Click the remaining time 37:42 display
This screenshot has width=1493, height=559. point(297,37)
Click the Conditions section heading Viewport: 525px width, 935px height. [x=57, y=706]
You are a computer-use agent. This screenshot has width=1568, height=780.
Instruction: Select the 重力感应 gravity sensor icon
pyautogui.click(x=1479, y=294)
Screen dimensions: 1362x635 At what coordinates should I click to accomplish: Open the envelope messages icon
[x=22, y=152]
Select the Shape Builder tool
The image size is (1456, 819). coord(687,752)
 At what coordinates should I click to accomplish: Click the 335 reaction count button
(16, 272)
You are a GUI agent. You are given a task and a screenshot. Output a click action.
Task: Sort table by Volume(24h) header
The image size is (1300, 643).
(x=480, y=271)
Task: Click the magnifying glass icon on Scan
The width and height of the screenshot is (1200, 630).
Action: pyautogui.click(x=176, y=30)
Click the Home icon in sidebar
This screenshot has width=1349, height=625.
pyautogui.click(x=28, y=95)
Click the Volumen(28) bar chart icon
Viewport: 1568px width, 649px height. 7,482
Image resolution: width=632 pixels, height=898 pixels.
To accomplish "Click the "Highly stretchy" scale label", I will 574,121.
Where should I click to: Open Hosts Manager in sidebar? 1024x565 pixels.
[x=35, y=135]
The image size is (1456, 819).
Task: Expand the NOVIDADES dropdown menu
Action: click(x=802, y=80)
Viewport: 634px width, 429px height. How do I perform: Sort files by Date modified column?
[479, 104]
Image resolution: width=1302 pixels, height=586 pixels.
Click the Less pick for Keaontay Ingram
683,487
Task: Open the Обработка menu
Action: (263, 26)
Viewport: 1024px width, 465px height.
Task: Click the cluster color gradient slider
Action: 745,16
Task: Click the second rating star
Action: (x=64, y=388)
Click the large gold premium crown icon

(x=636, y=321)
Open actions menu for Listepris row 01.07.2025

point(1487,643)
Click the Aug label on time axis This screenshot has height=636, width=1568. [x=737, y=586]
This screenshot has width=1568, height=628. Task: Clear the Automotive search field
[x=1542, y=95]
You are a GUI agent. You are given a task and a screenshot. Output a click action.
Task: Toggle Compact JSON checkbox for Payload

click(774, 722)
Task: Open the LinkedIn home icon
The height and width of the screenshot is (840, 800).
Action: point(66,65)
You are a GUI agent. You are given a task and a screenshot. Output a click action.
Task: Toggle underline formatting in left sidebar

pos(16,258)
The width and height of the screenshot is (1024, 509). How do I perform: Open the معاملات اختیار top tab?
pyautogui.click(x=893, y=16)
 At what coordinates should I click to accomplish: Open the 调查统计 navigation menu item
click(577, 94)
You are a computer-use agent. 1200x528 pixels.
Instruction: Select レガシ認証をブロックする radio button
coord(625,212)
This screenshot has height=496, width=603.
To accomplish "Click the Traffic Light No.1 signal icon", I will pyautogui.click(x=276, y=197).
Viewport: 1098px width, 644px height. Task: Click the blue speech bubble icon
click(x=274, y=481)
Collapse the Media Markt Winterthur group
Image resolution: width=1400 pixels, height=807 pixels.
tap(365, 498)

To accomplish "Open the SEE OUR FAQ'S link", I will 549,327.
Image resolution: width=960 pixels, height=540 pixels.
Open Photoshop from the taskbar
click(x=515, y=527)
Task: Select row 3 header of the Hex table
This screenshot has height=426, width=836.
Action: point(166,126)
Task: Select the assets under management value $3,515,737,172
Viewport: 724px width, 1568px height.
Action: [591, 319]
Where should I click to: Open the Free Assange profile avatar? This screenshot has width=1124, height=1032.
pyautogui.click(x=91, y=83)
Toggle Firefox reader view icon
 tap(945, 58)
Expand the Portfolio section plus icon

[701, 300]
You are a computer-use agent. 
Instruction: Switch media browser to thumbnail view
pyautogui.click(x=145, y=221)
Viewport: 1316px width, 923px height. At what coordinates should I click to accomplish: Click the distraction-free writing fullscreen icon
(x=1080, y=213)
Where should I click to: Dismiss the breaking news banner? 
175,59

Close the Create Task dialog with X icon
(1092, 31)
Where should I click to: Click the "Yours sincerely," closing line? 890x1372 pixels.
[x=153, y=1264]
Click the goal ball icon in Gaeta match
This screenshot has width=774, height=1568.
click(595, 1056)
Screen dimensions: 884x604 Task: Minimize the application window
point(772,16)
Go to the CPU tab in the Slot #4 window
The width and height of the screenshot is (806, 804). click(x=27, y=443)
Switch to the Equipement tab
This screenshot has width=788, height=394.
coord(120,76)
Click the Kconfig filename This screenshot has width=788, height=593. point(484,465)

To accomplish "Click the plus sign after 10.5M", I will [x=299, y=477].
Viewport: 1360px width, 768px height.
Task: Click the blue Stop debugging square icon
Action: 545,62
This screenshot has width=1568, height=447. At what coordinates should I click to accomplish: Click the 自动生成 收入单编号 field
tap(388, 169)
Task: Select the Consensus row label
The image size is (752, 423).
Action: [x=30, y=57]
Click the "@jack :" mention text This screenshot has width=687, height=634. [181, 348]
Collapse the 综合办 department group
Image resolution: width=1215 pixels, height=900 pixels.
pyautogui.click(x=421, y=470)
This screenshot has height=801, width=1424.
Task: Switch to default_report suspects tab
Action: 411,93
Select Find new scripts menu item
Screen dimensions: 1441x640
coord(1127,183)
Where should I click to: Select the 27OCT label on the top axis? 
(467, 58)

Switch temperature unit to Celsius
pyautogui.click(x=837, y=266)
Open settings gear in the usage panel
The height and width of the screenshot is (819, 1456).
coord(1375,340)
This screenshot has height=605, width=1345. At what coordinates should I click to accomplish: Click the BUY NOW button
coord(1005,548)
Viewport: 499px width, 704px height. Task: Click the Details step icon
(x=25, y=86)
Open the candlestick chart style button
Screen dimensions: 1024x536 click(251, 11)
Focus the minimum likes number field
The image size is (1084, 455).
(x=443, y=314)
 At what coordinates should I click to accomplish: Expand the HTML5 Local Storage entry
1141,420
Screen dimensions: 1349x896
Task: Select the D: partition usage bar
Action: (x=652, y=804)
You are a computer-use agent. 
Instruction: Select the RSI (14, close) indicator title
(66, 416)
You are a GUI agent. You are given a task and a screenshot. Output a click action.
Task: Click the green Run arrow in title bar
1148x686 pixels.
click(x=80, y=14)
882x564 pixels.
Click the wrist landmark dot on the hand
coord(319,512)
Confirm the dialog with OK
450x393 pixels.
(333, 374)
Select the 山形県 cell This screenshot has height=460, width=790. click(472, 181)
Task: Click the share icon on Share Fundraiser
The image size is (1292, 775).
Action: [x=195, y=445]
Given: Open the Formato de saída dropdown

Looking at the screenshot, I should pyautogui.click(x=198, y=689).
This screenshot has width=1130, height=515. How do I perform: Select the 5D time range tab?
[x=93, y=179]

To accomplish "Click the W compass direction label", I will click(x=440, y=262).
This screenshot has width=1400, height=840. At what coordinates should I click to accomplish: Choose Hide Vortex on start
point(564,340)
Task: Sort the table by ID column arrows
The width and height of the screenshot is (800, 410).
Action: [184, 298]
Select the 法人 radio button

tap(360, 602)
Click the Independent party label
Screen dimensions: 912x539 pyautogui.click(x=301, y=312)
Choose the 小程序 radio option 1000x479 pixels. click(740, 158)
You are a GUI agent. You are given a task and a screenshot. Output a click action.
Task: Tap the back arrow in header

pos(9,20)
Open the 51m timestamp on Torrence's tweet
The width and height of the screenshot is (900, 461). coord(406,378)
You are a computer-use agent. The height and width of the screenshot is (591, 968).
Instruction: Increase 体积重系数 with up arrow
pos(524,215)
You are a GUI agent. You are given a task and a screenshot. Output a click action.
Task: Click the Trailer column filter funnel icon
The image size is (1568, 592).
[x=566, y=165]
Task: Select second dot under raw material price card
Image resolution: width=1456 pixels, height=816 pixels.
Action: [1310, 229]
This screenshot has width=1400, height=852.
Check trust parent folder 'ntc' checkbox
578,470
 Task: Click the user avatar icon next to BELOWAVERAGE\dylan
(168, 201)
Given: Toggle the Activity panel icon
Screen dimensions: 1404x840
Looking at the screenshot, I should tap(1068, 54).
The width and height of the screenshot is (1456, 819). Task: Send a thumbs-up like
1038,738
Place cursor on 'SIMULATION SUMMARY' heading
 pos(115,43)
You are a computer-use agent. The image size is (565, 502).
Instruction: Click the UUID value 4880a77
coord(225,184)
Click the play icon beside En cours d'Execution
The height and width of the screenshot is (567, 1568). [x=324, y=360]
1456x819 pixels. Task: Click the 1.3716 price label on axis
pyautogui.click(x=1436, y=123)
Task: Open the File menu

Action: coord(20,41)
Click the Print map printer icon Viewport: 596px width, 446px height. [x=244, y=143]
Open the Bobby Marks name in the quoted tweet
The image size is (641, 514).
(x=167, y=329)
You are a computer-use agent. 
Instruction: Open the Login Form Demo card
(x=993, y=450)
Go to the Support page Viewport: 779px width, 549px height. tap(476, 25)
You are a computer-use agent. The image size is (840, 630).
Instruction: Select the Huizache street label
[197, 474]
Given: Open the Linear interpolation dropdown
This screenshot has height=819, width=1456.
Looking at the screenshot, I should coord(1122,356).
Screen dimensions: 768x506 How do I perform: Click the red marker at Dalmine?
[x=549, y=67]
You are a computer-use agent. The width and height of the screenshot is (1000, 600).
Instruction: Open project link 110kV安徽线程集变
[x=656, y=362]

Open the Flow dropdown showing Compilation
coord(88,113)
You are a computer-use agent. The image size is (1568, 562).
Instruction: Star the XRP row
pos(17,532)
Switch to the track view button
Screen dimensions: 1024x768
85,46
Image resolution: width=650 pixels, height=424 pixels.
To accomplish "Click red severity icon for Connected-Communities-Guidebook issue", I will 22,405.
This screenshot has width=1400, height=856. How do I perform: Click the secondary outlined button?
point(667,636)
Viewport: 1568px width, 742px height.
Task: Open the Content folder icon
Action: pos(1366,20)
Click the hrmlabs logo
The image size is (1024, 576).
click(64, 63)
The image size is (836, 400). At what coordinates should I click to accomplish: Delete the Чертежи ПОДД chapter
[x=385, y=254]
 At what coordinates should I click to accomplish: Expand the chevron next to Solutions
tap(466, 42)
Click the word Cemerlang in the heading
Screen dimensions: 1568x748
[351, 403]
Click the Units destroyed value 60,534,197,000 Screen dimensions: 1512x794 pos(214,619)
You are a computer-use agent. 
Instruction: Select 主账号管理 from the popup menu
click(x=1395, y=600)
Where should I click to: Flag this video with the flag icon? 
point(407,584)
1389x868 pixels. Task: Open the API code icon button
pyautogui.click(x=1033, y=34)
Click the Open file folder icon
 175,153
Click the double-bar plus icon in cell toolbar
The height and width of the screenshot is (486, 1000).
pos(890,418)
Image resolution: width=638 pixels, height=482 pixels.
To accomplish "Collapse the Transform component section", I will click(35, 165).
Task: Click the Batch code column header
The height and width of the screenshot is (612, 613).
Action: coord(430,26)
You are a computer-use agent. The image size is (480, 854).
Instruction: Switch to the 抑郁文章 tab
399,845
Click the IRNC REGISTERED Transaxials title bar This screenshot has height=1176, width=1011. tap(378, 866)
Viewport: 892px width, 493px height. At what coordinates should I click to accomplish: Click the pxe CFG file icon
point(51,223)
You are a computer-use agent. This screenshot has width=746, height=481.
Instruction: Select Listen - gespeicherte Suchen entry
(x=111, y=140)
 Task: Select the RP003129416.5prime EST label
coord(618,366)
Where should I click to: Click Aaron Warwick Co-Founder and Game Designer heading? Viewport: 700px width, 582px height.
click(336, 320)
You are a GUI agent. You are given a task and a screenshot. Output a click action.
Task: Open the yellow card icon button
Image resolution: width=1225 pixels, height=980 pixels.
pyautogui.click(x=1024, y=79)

********

What is being asked: Could you return each line from the start of the records through the line containing "Click the Aug", inclusive, as a JSON list of strings with one string per line and blank lines omitted?

Result below:
[
  "Click the remaining time 37:42 display",
  "This screenshot has width=1493, height=559. point(297,37)",
  "Click the Conditions section heading Viewport: 525px width, 935px height. [x=57, y=706]",
  "You are a computer-use agent. This screenshot has width=1568, height=780.",
  "Instruction: Select the 重力感应 gravity sensor icon",
  "pyautogui.click(x=1479, y=294)",
  "Screen dimensions: 1362x635 At what coordinates should I click to accomplish: Open the envelope messages icon",
  "[x=22, y=152]",
  "Select the Shape Builder tool",
  "The image size is (1456, 819). coord(687,752)",
  " At what coordinates should I click to accomplish: Click the 335 reaction count button",
  "(16, 272)",
  "You are a GUI agent. You are given a task and a screenshot. Output a click action.",
  "Task: Sort table by Volume(24h) header",
  "The image size is (1300, 643).",
  "(x=480, y=271)",
  "Task: Click the magnifying glass icon on Scan",
  "The width and height of the screenshot is (1200, 630).",
  "Action: pyautogui.click(x=176, y=30)",
  "Click the Home icon in sidebar",
  "This screenshot has width=1349, height=625.",
  "pyautogui.click(x=28, y=95)",
  "Click the Volumen(28) bar chart icon",
  "Viewport: 1568px width, 649px height. 7,482",
  "Image resolution: width=632 pixels, height=898 pixels.",
  "To accomplish \"Click the \"Highly stretchy\" scale label\", I will 574,121.",
  "Where should I click to: Open Hosts Manager in sidebar? 1024x565 pixels.",
  "[x=35, y=135]",
  "The image size is (1456, 819).",
  "Task: Expand the NOVIDADES dropdown menu",
  "Action: click(x=802, y=80)",
  "Viewport: 634px width, 429px height. How do I perform: Sort files by Date modified column?",
  "[479, 104]",
  "Image resolution: width=1302 pixels, height=586 pixels.",
  "Click the Less pick for Keaontay Ingram",
  "683,487",
  "Task: Open the Обработка menu",
  "Action: (263, 26)",
  "Viewport: 1024px width, 465px height.",
  "Task: Click the cluster color gradient slider",
  "Action: 745,16",
  "Task: Click the second rating star",
  "Action: (x=64, y=388)",
  "Click the large gold premium crown icon",
  "(x=636, y=321)",
  "Open actions menu for Listepris row 01.07.2025",
  "point(1487,643)",
  "Click the Aug label on time axis This screenshot has height=636, width=1568. [x=737, y=586]"
]